Mr Lamb, who lived in Swinnow, took on several legal challenges aimed at changing the law on assisted dying, taking his case to the Supreme Court in 2014.
The former builder campaigned to change the law on assisted dying for those who are either incurably suffering or terminally ill, and wanted the right-to-die when his pain became too much to bear.
Mr Lamb’s carer Francesca Hepworth has said she is “shocked” by his death, but expressed relief that he is “finally at peace” after suffering from chronic pain as a result of the car crash in 1990.
Mr Lamb was left with no function from the neck down aside from limited movement in his right arm and required 24-hour care.
Ms Hepworth said: “Paul’s death has been a shock to us all, but I’m glad he is finally at peace.
“For years, Paul grappled with his condition and faced increasing pain, discomfort, and distress.
“But throughout it all, what scared him the most was his utter lack of control, and the prospect of his pain becoming too much to handle.
“I know Paul was resolute in his belief that nobody should be forced to suffer, and determined to keep fighting to change the law on assisted dying.
“I only regret that he now won’t be able to see such a choice realised, if the law were to change.
“I’m proud to have known him, and been able to call such a brave and courageous man my friend.
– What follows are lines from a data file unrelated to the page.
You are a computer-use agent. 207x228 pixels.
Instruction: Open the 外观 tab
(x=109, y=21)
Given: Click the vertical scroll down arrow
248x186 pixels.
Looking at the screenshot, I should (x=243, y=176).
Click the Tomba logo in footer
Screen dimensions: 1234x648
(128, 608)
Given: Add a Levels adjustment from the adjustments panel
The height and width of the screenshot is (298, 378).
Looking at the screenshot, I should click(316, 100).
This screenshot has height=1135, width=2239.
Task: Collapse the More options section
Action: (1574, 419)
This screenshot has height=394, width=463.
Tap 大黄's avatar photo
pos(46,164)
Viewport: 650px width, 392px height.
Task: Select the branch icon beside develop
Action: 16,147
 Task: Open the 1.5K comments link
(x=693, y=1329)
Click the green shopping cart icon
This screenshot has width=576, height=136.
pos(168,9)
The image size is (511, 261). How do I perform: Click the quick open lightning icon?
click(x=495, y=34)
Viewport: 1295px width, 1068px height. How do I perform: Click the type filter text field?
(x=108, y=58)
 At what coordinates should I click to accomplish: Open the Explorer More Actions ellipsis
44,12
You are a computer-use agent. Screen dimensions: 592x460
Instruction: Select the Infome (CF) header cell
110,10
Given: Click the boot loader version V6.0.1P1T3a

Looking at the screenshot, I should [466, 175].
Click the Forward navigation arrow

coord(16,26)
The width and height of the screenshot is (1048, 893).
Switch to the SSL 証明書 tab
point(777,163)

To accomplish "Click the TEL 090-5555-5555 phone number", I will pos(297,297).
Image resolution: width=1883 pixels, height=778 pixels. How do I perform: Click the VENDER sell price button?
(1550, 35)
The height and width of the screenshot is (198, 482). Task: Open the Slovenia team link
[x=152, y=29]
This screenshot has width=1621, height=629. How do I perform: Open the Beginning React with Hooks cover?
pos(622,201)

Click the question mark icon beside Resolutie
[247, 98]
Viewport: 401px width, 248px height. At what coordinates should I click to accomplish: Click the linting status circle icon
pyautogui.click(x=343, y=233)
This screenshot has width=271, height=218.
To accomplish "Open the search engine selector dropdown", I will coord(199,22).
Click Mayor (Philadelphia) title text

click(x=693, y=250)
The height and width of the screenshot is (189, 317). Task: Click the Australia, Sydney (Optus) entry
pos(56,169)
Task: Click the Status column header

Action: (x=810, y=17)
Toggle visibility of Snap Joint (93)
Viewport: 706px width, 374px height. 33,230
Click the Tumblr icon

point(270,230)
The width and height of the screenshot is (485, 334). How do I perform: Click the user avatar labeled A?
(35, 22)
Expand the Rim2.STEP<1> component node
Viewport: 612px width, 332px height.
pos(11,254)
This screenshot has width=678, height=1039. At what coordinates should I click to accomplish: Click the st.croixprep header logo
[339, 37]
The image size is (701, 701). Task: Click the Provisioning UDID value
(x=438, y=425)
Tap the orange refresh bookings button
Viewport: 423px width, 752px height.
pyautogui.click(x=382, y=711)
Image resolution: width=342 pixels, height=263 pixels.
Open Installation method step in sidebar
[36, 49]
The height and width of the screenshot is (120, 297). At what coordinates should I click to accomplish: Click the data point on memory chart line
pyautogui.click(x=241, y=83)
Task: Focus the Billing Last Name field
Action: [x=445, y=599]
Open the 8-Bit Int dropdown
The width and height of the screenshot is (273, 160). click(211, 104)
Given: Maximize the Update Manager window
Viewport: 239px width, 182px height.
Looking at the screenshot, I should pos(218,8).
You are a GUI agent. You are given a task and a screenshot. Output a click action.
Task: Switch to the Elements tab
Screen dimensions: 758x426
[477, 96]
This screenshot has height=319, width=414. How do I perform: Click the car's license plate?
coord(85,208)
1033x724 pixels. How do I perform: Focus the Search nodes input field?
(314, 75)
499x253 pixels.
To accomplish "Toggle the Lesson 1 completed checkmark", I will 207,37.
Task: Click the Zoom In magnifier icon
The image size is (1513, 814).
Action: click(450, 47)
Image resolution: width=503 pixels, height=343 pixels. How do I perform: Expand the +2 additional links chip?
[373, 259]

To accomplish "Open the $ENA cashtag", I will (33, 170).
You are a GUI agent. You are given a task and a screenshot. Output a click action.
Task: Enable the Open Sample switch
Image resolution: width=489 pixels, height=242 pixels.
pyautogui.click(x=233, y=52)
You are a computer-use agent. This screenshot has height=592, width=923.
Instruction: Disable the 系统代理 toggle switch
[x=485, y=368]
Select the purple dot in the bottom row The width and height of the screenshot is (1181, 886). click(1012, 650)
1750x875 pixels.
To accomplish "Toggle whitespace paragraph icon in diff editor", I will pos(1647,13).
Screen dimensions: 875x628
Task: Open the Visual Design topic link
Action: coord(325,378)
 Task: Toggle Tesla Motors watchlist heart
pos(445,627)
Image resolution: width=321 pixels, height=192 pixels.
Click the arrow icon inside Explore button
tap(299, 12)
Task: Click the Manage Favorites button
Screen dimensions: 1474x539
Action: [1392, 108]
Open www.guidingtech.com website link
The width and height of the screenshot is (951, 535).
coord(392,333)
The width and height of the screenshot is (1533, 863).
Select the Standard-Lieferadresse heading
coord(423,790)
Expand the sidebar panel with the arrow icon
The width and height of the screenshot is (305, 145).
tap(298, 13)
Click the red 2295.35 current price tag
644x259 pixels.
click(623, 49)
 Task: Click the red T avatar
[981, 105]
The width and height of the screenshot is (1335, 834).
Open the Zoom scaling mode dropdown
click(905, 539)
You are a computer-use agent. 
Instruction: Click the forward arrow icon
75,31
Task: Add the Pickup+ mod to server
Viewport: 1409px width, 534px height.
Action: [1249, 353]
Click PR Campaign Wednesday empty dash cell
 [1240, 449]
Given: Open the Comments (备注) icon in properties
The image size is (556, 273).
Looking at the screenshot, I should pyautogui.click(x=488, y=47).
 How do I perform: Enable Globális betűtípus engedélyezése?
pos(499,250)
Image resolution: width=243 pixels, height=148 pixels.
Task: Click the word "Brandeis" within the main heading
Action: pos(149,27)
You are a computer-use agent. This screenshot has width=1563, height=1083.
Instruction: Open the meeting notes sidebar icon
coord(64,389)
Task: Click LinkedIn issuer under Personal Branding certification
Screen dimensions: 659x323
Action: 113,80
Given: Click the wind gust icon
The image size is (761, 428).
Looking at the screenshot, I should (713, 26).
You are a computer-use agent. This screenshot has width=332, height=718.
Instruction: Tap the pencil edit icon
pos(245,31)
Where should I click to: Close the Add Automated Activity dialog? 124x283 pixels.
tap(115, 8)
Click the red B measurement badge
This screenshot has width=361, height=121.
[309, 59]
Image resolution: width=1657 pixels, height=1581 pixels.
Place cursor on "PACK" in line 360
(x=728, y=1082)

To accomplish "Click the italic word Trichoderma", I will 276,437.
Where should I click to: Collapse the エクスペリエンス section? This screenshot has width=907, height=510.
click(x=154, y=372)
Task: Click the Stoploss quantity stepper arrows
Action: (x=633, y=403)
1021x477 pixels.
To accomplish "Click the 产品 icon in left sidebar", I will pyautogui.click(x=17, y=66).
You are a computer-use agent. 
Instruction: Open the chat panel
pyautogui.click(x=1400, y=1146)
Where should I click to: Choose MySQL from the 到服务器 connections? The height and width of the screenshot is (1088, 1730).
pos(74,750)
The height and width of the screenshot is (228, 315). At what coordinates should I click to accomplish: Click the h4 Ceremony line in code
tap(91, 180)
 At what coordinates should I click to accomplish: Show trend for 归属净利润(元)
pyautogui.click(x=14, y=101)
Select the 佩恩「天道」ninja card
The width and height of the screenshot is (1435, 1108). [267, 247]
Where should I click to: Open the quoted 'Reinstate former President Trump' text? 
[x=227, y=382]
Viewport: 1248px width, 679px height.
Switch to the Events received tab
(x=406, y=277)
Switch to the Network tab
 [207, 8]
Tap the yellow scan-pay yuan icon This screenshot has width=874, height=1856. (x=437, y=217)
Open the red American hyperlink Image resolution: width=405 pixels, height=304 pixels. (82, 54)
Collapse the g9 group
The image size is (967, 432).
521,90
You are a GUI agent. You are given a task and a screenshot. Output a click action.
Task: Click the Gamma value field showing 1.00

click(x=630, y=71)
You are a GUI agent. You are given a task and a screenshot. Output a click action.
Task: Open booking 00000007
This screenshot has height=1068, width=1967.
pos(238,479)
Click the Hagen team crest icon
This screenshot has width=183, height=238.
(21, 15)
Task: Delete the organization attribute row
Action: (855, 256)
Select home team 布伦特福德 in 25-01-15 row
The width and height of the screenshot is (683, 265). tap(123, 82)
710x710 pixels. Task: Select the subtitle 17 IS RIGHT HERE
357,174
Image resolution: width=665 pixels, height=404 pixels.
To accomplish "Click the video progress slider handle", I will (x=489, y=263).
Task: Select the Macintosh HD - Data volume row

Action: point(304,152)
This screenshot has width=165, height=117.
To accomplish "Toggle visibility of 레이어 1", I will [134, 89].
I am going to miss him.”
Speaking in November 2020, Mr Lamb, said: "I cannot understand, in a civilised society like ours, why I should be forced to suffer when millions of people around the world already have the choice I asked for.
"I have never wanted anyone to pity me. All I have ever wanted is for my choice to be respected and given equal validity under the law, like everyone else’s".
Humanists UK chief executive Andrew Copson said he would leave a “fierce legacy of campaigning”.
He added: “Paul Lamb was a tireless advocate for the right to die who dedicated his life to championing choice for those with terminal or incurable illnesses.
“He endured near constant pain and suffering. But despite this, Paul never accepted the injustice of our country’s ban on assisted dying for the incurably suffering, nor wavered in his determination to change the law.
“He leaves behind a fierce legacy of campaigning, which we are determined to continue in his honour. His death is a loss to us all, and our thoughts and wishes are with his friends and family.”